→ **EXERCISE BRIEF**: Please reproduce the data below exactly, from the first line to the last.

→ **SUPPLIED MATERIAL**:
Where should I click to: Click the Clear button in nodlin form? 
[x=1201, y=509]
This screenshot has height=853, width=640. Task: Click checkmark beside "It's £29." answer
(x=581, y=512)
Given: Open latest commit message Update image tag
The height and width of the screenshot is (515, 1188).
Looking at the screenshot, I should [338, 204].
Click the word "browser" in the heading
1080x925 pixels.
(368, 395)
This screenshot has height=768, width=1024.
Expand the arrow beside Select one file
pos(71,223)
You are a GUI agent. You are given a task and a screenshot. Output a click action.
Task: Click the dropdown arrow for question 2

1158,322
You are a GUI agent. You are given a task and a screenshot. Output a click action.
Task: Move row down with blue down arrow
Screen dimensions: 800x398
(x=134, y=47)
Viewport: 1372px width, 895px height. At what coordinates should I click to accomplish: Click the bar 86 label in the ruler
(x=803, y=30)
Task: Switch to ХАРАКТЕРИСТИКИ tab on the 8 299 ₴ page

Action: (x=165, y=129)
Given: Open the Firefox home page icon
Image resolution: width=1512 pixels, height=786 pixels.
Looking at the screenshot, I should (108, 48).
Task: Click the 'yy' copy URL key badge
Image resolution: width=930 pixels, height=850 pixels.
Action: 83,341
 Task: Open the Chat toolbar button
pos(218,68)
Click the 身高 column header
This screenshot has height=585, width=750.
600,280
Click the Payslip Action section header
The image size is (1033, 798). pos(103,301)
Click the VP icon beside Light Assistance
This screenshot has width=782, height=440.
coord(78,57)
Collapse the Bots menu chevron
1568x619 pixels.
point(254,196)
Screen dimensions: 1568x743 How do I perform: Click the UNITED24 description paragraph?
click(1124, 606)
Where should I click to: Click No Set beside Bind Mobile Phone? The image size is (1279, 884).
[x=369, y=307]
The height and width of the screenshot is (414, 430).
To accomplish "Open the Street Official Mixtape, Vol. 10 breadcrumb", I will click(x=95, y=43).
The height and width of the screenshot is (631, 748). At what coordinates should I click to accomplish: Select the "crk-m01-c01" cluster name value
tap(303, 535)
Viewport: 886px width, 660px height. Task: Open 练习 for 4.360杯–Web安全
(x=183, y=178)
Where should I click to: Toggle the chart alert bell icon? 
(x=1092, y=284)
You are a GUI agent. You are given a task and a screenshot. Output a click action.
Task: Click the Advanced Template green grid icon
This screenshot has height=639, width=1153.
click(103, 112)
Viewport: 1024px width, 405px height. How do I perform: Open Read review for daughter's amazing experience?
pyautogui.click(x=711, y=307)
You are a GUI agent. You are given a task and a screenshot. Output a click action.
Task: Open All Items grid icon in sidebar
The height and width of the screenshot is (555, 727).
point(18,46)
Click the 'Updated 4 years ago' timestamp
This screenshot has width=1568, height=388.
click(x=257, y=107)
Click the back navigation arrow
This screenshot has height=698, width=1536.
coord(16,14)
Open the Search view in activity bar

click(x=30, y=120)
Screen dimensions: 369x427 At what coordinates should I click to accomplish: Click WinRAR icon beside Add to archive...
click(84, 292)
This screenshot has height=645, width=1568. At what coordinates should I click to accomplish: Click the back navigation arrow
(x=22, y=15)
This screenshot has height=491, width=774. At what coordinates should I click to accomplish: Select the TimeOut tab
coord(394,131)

→ **WRITTEN RESPONSE**:
Where should I click to: Click the Clear button in nodlin form? 
[x=1201, y=509]
This screenshot has height=853, width=640. Task: Click checkmark beside "It's £29." answer
(x=581, y=512)
Given: Open latest commit message Update image tag
The height and width of the screenshot is (515, 1188).
Looking at the screenshot, I should [338, 204].
Click the word "browser" in the heading
1080x925 pixels.
(368, 395)
This screenshot has height=768, width=1024.
Expand the arrow beside Select one file
pos(71,223)
You are a GUI agent. You are given a task and a screenshot. Output a click action.
Task: Click the dropdown arrow for question 2

1158,322
You are a GUI agent. You are given a task and a screenshot. Output a click action.
Task: Move row down with blue down arrow
Screen dimensions: 800x398
(x=134, y=47)
Viewport: 1372px width, 895px height. At what coordinates should I click to accomplish: Click the bar 86 label in the ruler
(x=803, y=30)
Task: Switch to ХАРАКТЕРИСТИКИ tab on the 8 299 ₴ page

Action: (x=165, y=129)
Given: Open the Firefox home page icon
Image resolution: width=1512 pixels, height=786 pixels.
Looking at the screenshot, I should (108, 48).
Task: Click the 'yy' copy URL key badge
Image resolution: width=930 pixels, height=850 pixels.
Action: 83,341
 Task: Open the Chat toolbar button
pos(218,68)
Click the 身高 column header
This screenshot has height=585, width=750.
600,280
Click the Payslip Action section header
The image size is (1033, 798). pos(103,301)
Click the VP icon beside Light Assistance
This screenshot has width=782, height=440.
coord(78,57)
Collapse the Bots menu chevron
1568x619 pixels.
point(254,196)
Screen dimensions: 1568x743 How do I perform: Click the UNITED24 description paragraph?
click(1124, 606)
Where should I click to: Click No Set beside Bind Mobile Phone? The image size is (1279, 884).
[x=369, y=307]
The height and width of the screenshot is (414, 430).
To accomplish "Open the Street Official Mixtape, Vol. 10 breadcrumb", I will click(x=95, y=43).
The height and width of the screenshot is (631, 748). At what coordinates should I click to accomplish: Select the "crk-m01-c01" cluster name value
tap(303, 535)
Viewport: 886px width, 660px height. Task: Open 练习 for 4.360杯–Web安全
(x=183, y=178)
Where should I click to: Toggle the chart alert bell icon? 
(x=1092, y=284)
You are a GUI agent. You are given a task and a screenshot. Output a click action.
Task: Click the Advanced Template green grid icon
This screenshot has height=639, width=1153.
click(103, 112)
Viewport: 1024px width, 405px height. How do I perform: Open Read review for daughter's amazing experience?
pyautogui.click(x=711, y=307)
You are a GUI agent. You are given a task and a screenshot. Output a click action.
Task: Open All Items grid icon in sidebar
The height and width of the screenshot is (555, 727).
point(18,46)
Click the 'Updated 4 years ago' timestamp
This screenshot has width=1568, height=388.
click(x=257, y=107)
Click the back navigation arrow
This screenshot has height=698, width=1536.
coord(16,14)
Open the Search view in activity bar

click(x=30, y=120)
Screen dimensions: 369x427 At what coordinates should I click to accomplish: Click WinRAR icon beside Add to archive...
click(84, 292)
This screenshot has height=645, width=1568. At what coordinates should I click to accomplish: Click the back navigation arrow
(x=22, y=15)
This screenshot has height=491, width=774. At what coordinates should I click to accomplish: Select the TimeOut tab
coord(394,131)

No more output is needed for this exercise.